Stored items
-- Opening Marker --

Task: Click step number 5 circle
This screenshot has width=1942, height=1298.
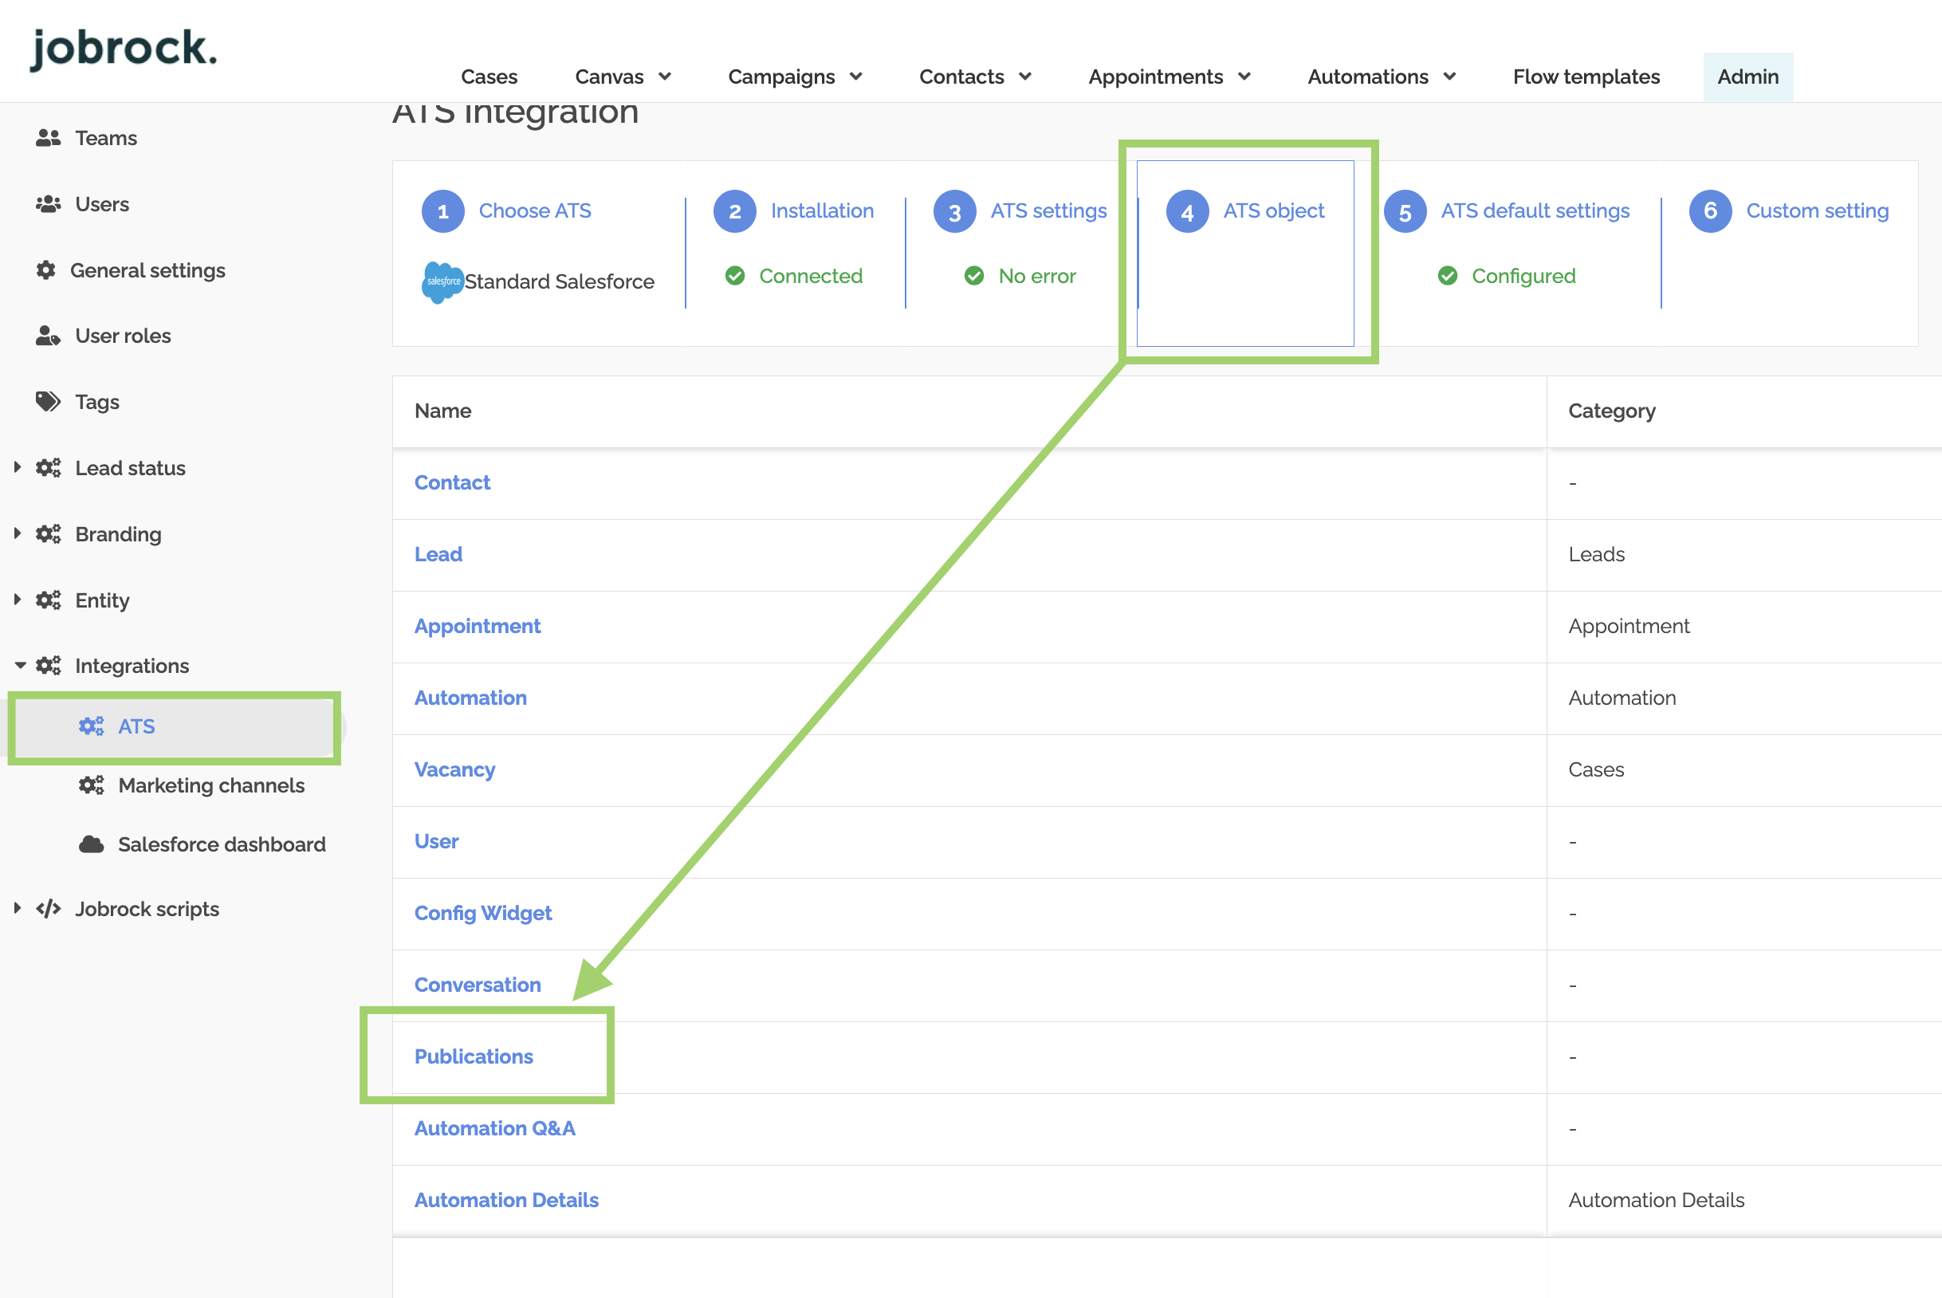Action: (1405, 212)
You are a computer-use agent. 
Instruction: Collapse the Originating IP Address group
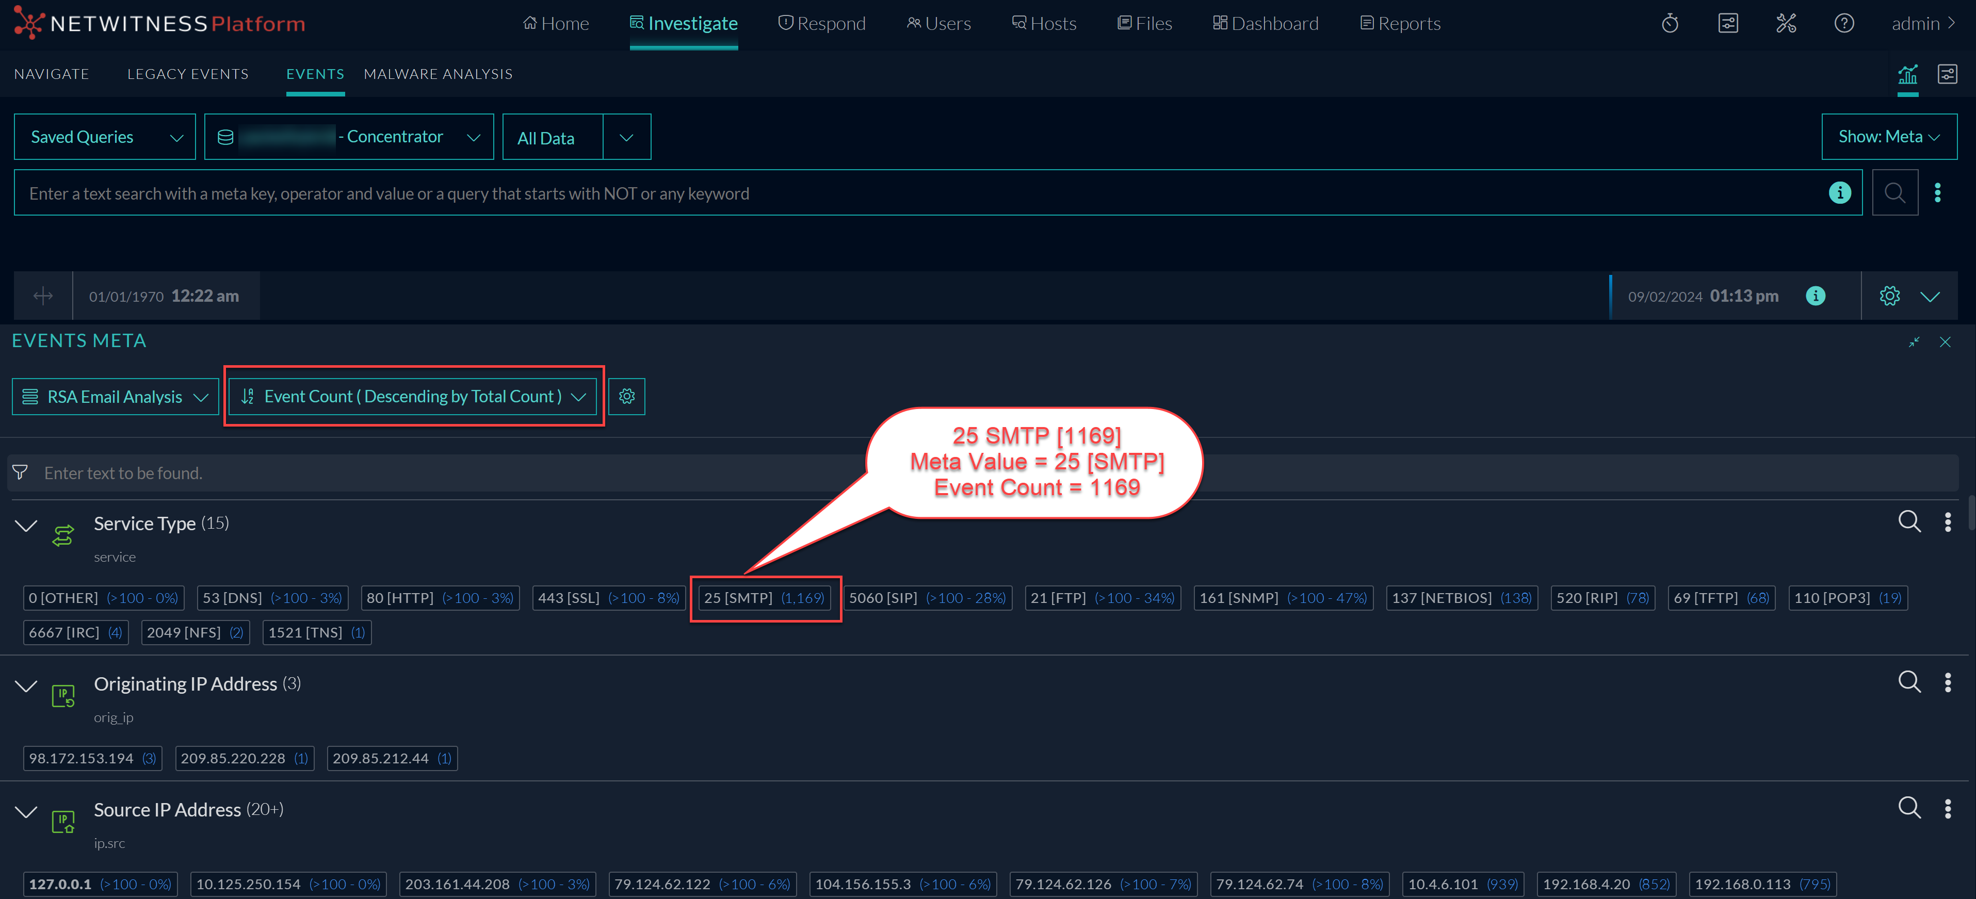pyautogui.click(x=26, y=686)
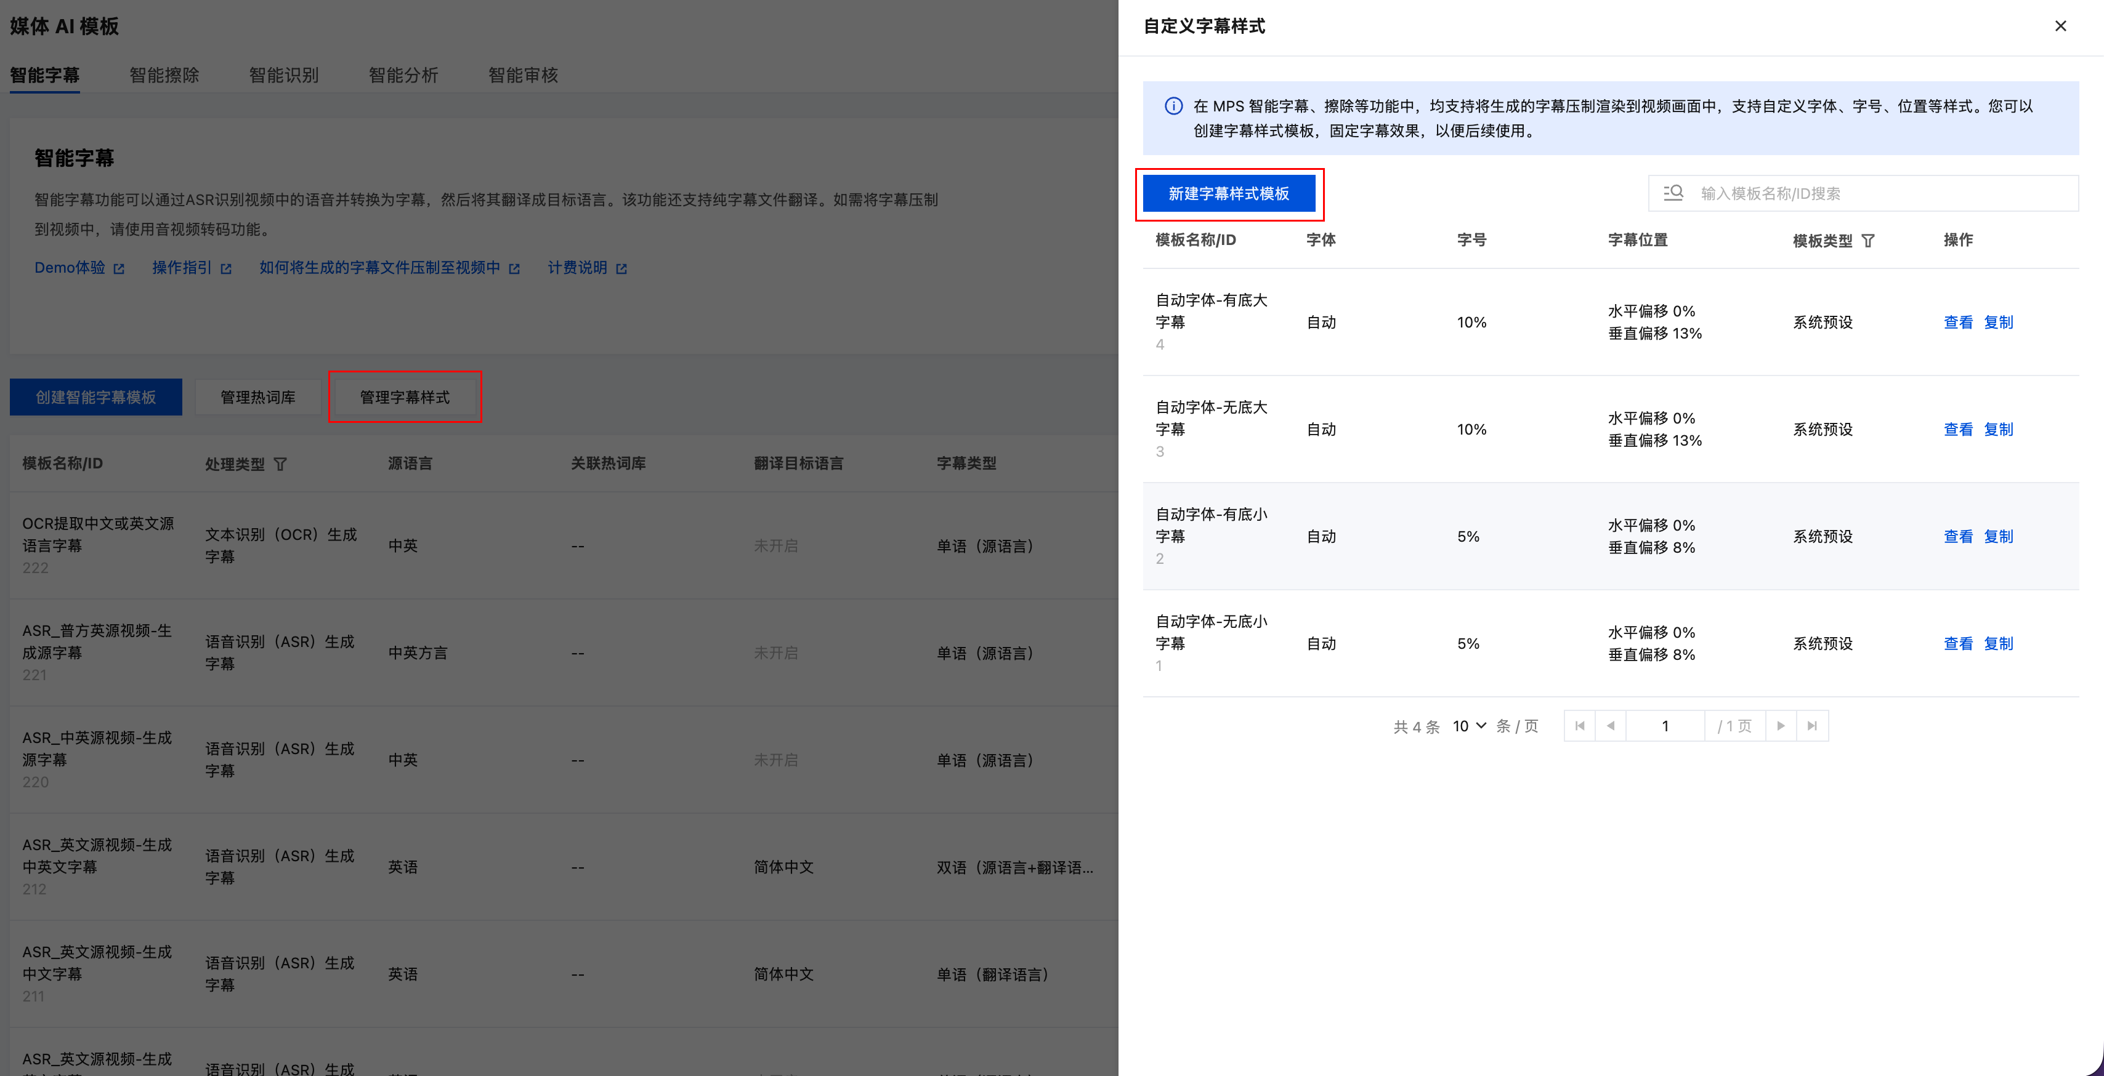Image resolution: width=2104 pixels, height=1076 pixels.
Task: Click the processing type filter icon
Action: click(280, 464)
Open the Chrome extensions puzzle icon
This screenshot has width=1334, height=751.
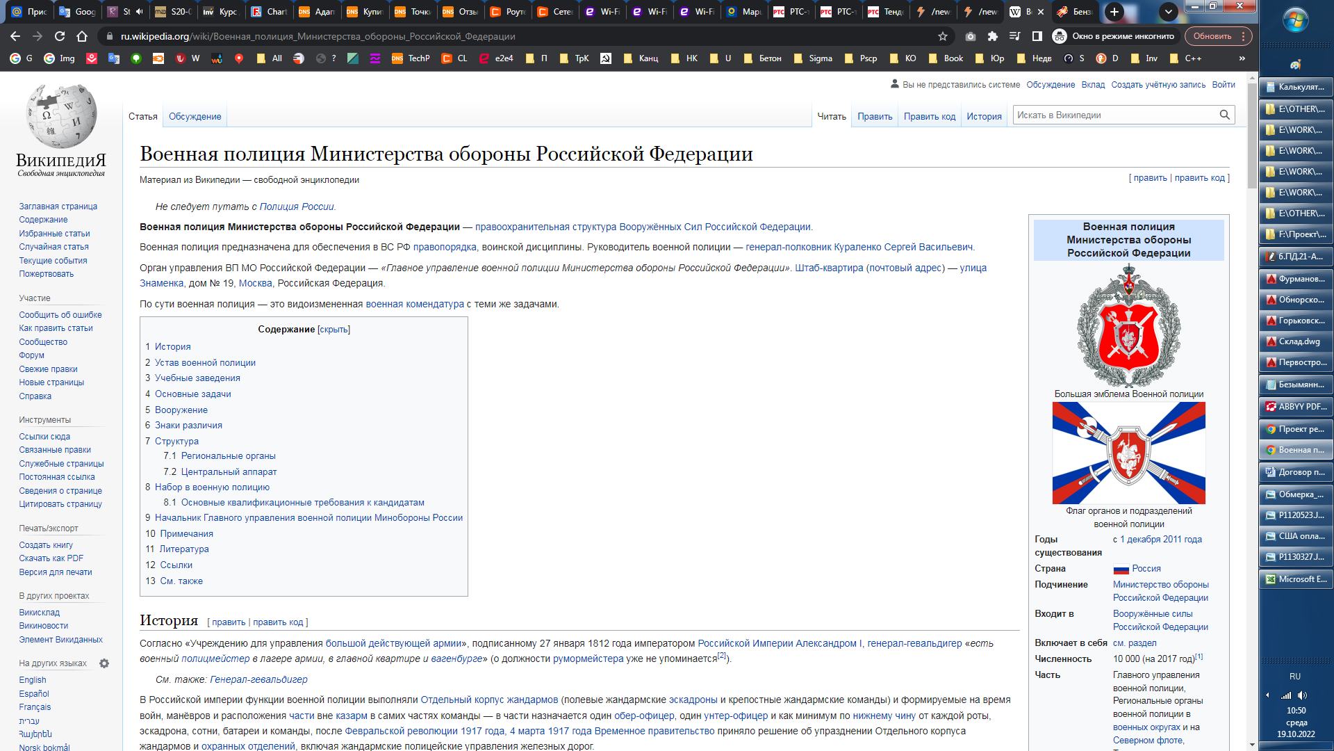coord(992,36)
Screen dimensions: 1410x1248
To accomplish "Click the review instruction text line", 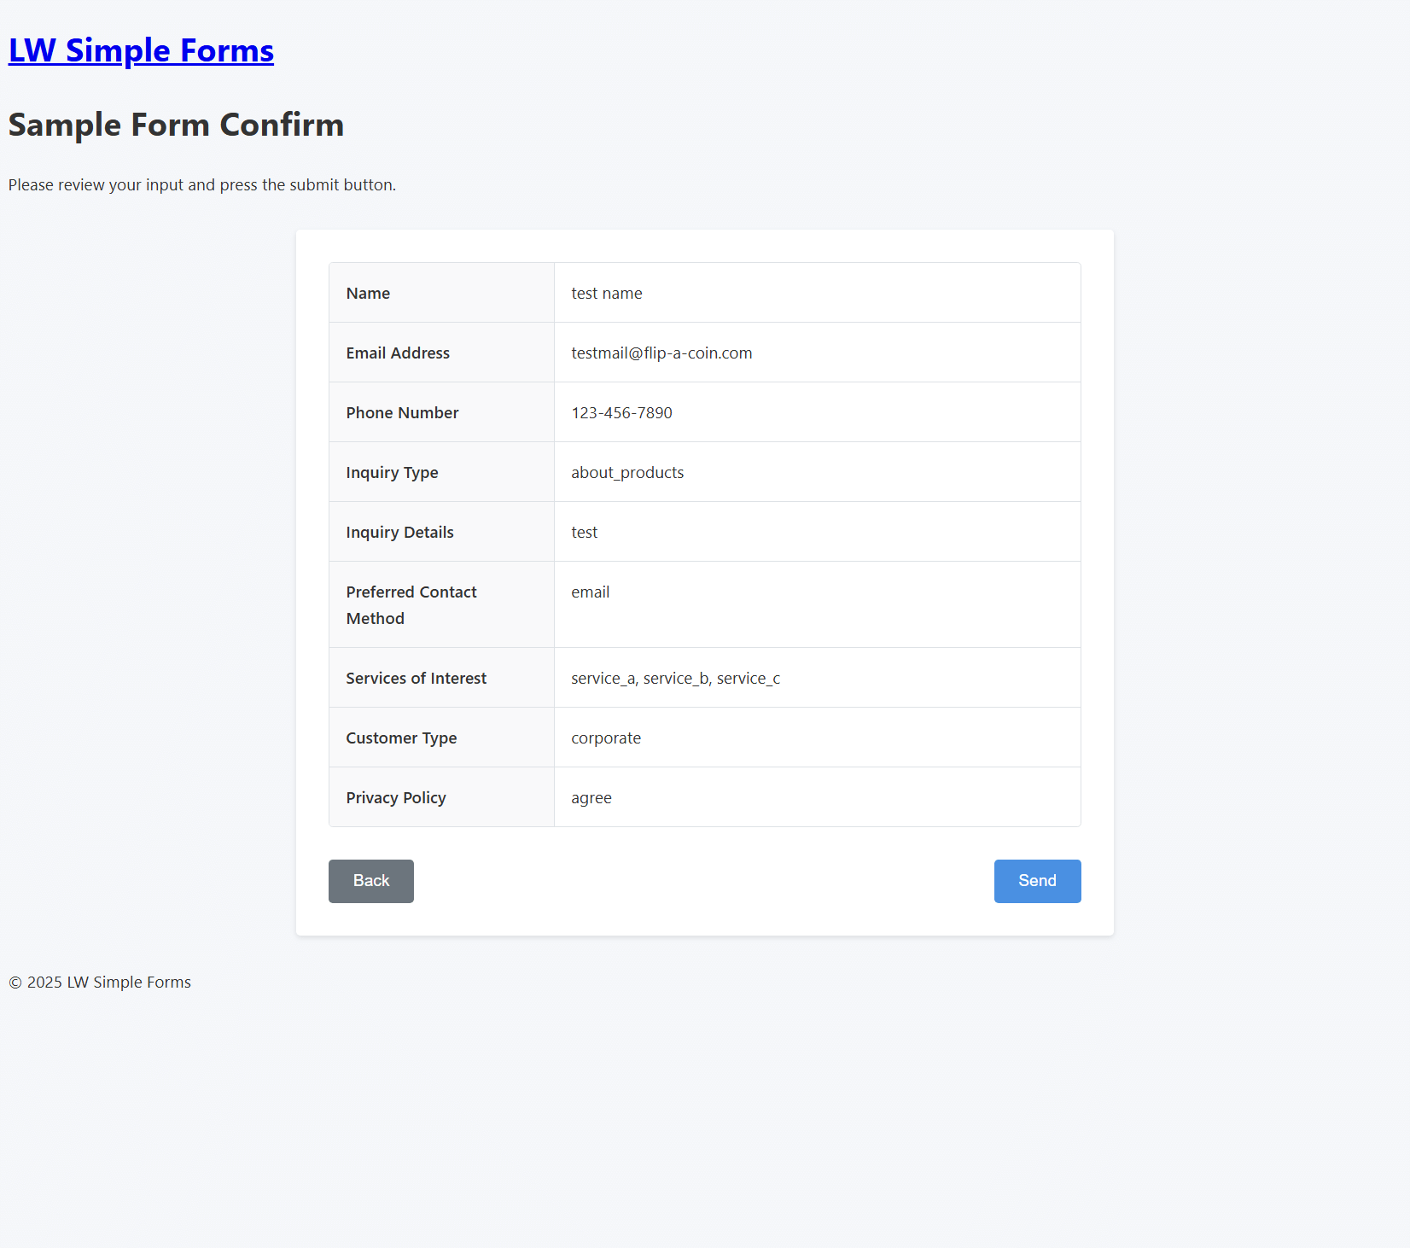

-- Closing Marker --

**What you have to do**
Would you write out all of the records exactly, omitting the pictures?

**Response**
Task: Click step number 5 circle
This screenshot has width=1942, height=1298.
Action: (1405, 212)
You are a computer-use agent. 
Instruction: Collapse the Originating IP Address group
pyautogui.click(x=26, y=686)
Image resolution: width=2104 pixels, height=1076 pixels.
Task: Click the processing type filter icon
Action: click(280, 464)
Open the Chrome extensions puzzle icon
This screenshot has width=1334, height=751.
coord(992,36)
Screen dimensions: 1410x1248
To accomplish "Click the review instruction text line", 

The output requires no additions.